In the user manual, dated September 2018, Blackdot details how Videris can be used to scrape the internet for information about a certain person or company. Videris then organizes the data in easy to understand charts and graphs, according to the manual.
In case the target of the investigation has a Facebook profile where they protect information, such as their friends' list, with their privacy settings, Blackdot suggests customers "recreate" an approximation of the list by adding "seed" Facebook profiles to Videris. This process, according to the manual, consists in extracting names of friends and analyzing their public interactions' with the target such as likes in pictures.
The manual also suggests creating fake accounts to mine data, and includes detailed step-by-step instructions, such as creating a new Gmail account, linking it to a new phone number, and using a proxy server—all solutions to prevent Facebook and LinkedIn from spotting the fake accounts and banning them.

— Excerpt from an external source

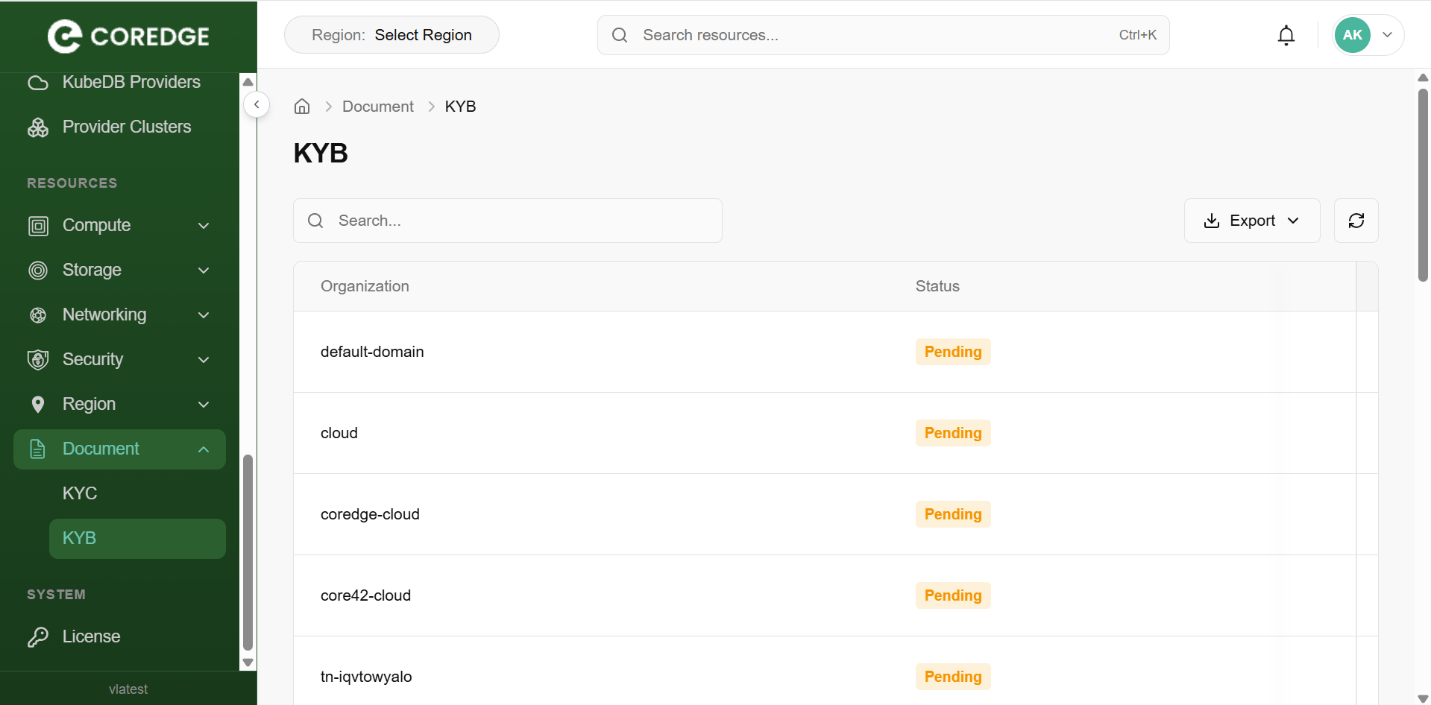Screen dimensions: 1431x705
Task: Open Provider Clusters from sidebar
Action: tap(126, 127)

"After intense periods of data collection, certain data providers have been known to restrict the access of online accounts used by Videris. Videris automatically detects restrictions and disables affected accounts, removing them from use," the manual warns.
After creating the fake account, the manual also suggests users should "break-in the account by randomly browsing and searching for 5-10 minutes."
For LinkedIn, the manual suggests using a "non specific job title" like consultant and "a common and uninteresting company name and a broad industry (e.g. ‘Human Resources’)."
Just like with Facebook, the manual suggests users to "break-in" the fake account by spending a few minutes using the site, searching for profiles and "browsing around LinkedIn to reduce the chance of the LinkedIn account being blocked at a later stage."